The Best Career Advice You Were Never Told
The most effective people make career choices for fundamental reasons, not instrumental reasons.
That’s one of the key take-aways from Dan Pink’s excellent book The Adventures of Johnny Bunko: The Last Career Guide You’ll Ever Need.
Dan Pink’s book is excellent on two counts. First, it presents the material in a creative and engaging way: the book is actually the first American business book in manga. I was slightly familiar with this approach because the resource team at DG worked with some people a few years ago to adapt some of John Piper’s content to a graphic novel format. Dan Pink has done the same thing here, except to teach career principles.
Second, the content is helpful — and counterintuitive. Here are the six lessons of the book:
- There is no plan.
- Think strengths, not weaknesses.
- It’s not about you.
- Persistence trumps talent.
- Make excellent mistakes.
- Leave an imprint.
If I can, maybe I’ll do a series that briefly covers each of these points.
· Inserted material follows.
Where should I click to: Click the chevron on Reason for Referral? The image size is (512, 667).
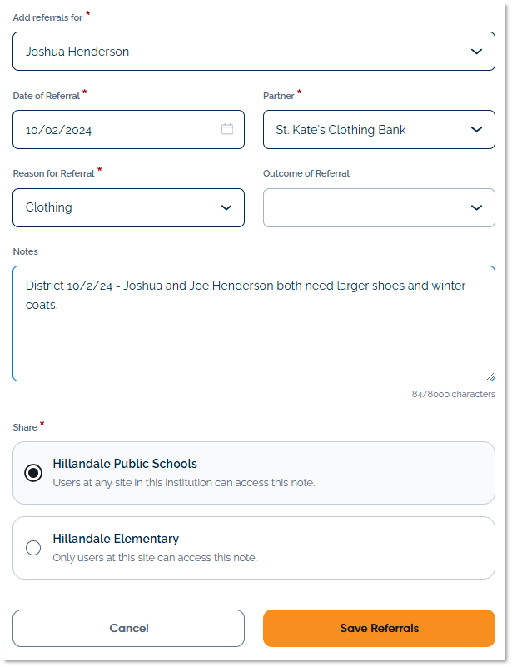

For now, here’s some advice for those who aren’t sure what to do next: make your next choice for fundamental reasons, not instrumental reasons.
Here’s how Pink explains it (via one of the characters in the book):
You can do something for instrumental reasons — because you think it’s going to lead to something else, regardless of whether you enjoy it or it’s worthwhile.
Or you can do something for fundamental reasons — because you think it’s inherently valuable, regardless of what it may or may not lead to.
And the dirty little secret is that instrumental reasons usually don’t work. Things are too complicated, too unpredictable. You never know what’s going to happen [and note that this is biblical! Proverbs 20:24; 16:9; James 4; etc.]. So you end up stuck. The most successful people — not all of the time, but most of the time — make decisions for fundamental reasons.
They take a job or join a company because it will let them do interesting work in a cool place — even if they don’t know exactly where it will lead.
There’s the key idea. If you don’t know what you want to do next, do what you think is inherently valuable. You don’t need to know where it will lead. And, almost certainly, it will lead to someplace interesting, because, first, you already are doing something interesting (that was the point of your choice!) and, second, we are more effective when we are doing what we love to do.
And even if you do have a clear goal for where you want to end up (which is a good thing), don’t fall into the trap of thinking that you will best get there by making a bunch of instrumental choices to do things you don’t really want to do, but which will “keep your options open” and eventually let you get closer to your interests. This approach usually backfires. Instead, have your large goal, but stay open to seizing unplanned opportunities to help get you there, and along the way seek to follow the path of doing what you find inherently valuable.